# Aim of the exercise
Copy every line of the items below exactly as it appears.

# Data for the task
···

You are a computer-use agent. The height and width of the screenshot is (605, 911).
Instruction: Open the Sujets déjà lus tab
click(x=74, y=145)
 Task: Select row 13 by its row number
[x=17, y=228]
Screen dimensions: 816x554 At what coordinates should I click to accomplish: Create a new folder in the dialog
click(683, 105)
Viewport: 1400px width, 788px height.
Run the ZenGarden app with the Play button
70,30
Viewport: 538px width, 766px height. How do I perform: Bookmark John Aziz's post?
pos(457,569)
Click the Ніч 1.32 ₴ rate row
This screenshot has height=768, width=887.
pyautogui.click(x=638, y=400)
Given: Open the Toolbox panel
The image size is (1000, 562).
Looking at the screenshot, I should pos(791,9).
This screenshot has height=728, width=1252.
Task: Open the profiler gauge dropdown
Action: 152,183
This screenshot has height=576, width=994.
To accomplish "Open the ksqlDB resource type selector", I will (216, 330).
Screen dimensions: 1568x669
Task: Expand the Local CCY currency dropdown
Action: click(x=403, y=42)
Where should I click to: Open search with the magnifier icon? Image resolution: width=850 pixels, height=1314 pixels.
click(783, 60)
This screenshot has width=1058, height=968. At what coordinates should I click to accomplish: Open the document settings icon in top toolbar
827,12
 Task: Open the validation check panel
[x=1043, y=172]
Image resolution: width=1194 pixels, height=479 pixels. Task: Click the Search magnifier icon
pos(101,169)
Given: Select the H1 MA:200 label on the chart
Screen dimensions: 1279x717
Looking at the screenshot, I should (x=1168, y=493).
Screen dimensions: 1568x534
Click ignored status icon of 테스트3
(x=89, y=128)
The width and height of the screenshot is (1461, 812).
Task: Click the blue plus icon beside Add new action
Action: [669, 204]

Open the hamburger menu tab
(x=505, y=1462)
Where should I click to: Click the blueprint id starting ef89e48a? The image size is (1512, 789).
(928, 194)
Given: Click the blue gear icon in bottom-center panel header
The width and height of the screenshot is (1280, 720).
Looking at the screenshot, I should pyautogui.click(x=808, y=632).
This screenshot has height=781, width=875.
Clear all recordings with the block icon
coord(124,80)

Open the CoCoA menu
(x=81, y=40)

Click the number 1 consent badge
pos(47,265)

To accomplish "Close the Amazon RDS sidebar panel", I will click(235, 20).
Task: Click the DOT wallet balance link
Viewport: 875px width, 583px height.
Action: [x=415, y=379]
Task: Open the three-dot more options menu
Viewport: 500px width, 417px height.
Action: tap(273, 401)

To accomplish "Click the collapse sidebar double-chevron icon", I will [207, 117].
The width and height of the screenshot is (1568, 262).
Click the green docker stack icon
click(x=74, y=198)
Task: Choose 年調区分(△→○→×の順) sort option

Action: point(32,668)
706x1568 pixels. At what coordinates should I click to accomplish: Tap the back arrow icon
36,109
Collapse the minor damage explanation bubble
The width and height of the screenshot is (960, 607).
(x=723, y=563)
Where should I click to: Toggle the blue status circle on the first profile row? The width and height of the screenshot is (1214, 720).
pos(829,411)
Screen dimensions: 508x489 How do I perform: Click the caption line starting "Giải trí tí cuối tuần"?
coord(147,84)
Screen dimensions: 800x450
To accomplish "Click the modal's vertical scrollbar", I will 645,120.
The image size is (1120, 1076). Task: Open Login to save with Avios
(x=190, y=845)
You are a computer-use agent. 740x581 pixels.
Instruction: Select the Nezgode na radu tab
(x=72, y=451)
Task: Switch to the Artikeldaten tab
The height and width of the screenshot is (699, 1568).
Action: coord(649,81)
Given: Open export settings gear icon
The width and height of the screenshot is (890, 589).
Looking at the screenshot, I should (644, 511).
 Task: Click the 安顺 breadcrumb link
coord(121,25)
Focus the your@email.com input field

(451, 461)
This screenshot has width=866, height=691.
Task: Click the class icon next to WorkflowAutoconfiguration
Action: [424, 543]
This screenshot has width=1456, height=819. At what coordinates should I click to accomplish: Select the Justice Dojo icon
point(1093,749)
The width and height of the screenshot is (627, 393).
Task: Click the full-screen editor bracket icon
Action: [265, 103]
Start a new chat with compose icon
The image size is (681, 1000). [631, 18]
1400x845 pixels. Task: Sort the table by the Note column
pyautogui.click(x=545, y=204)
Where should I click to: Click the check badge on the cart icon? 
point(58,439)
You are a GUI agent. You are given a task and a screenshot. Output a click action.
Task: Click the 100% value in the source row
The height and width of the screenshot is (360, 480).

···

# Solution for this problem
You are a computer-use agent. The height and width of the screenshot is (605, 911).
Instruction: Open the Sujets déjà lus tab
click(x=74, y=145)
 Task: Select row 13 by its row number
[x=17, y=228]
Screen dimensions: 816x554 At what coordinates should I click to accomplish: Create a new folder in the dialog
click(683, 105)
Viewport: 1400px width, 788px height.
Run the ZenGarden app with the Play button
70,30
Viewport: 538px width, 766px height. How do I perform: Bookmark John Aziz's post?
pos(457,569)
Click the Ніч 1.32 ₴ rate row
This screenshot has height=768, width=887.
pyautogui.click(x=638, y=400)
Given: Open the Toolbox panel
The image size is (1000, 562).
Looking at the screenshot, I should pos(791,9).
This screenshot has height=728, width=1252.
Task: Open the profiler gauge dropdown
Action: 152,183
This screenshot has height=576, width=994.
To accomplish "Open the ksqlDB resource type selector", I will (216, 330).
Screen dimensions: 1568x669
Task: Expand the Local CCY currency dropdown
Action: click(x=403, y=42)
Where should I click to: Open search with the magnifier icon? Image resolution: width=850 pixels, height=1314 pixels.
click(783, 60)
This screenshot has width=1058, height=968. At what coordinates should I click to accomplish: Open the document settings icon in top toolbar
827,12
 Task: Open the validation check panel
[x=1043, y=172]
Image resolution: width=1194 pixels, height=479 pixels. Task: Click the Search magnifier icon
pos(101,169)
Given: Select the H1 MA:200 label on the chart
Screen dimensions: 1279x717
Looking at the screenshot, I should (x=1168, y=493).
Screen dimensions: 1568x534
Click ignored status icon of 테스트3
(x=89, y=128)
The width and height of the screenshot is (1461, 812).
Task: Click the blue plus icon beside Add new action
Action: [669, 204]

Open the hamburger menu tab
(x=505, y=1462)
Where should I click to: Click the blueprint id starting ef89e48a? The image size is (1512, 789).
(928, 194)
Given: Click the blue gear icon in bottom-center panel header
The width and height of the screenshot is (1280, 720).
Looking at the screenshot, I should pyautogui.click(x=808, y=632).
This screenshot has height=781, width=875.
Clear all recordings with the block icon
coord(124,80)

Open the CoCoA menu
(x=81, y=40)

Click the number 1 consent badge
pos(47,265)

To accomplish "Close the Amazon RDS sidebar panel", I will click(235, 20).
Task: Click the DOT wallet balance link
Viewport: 875px width, 583px height.
Action: [x=415, y=379]
Task: Open the three-dot more options menu
Viewport: 500px width, 417px height.
Action: tap(273, 401)

To accomplish "Click the collapse sidebar double-chevron icon", I will [207, 117].
The width and height of the screenshot is (1568, 262).
Click the green docker stack icon
click(x=74, y=198)
Task: Choose 年調区分(△→○→×の順) sort option

Action: point(32,668)
706x1568 pixels. At what coordinates should I click to accomplish: Tap the back arrow icon
36,109
Collapse the minor damage explanation bubble
The width and height of the screenshot is (960, 607).
(x=723, y=563)
Where should I click to: Toggle the blue status circle on the first profile row? The width and height of the screenshot is (1214, 720).
pos(829,411)
Screen dimensions: 508x489 How do I perform: Click the caption line starting "Giải trí tí cuối tuần"?
coord(147,84)
Screen dimensions: 800x450
To accomplish "Click the modal's vertical scrollbar", I will 645,120.
The image size is (1120, 1076). Task: Open Login to save with Avios
(x=190, y=845)
You are a computer-use agent. 740x581 pixels.
Instruction: Select the Nezgode na radu tab
(x=72, y=451)
Task: Switch to the Artikeldaten tab
The height and width of the screenshot is (699, 1568).
Action: coord(649,81)
Given: Open export settings gear icon
The width and height of the screenshot is (890, 589).
Looking at the screenshot, I should (644, 511).
 Task: Click the 安顺 breadcrumb link
coord(121,25)
Focus the your@email.com input field

(451, 461)
This screenshot has width=866, height=691.
Task: Click the class icon next to WorkflowAutoconfiguration
Action: [424, 543]
This screenshot has width=1456, height=819. At what coordinates should I click to accomplish: Select the Justice Dojo icon
point(1093,749)
The width and height of the screenshot is (627, 393).
Task: Click the full-screen editor bracket icon
Action: [265, 103]
Start a new chat with compose icon
The image size is (681, 1000). [631, 18]
1400x845 pixels. Task: Sort the table by the Note column
pyautogui.click(x=545, y=204)
Where should I click to: Click the check badge on the cart icon? 
point(58,439)
You are a GUI agent. You are given a task and a screenshot. Output a click action.
Task: Click the 100% value in the source row
The height and width of the screenshot is (360, 480).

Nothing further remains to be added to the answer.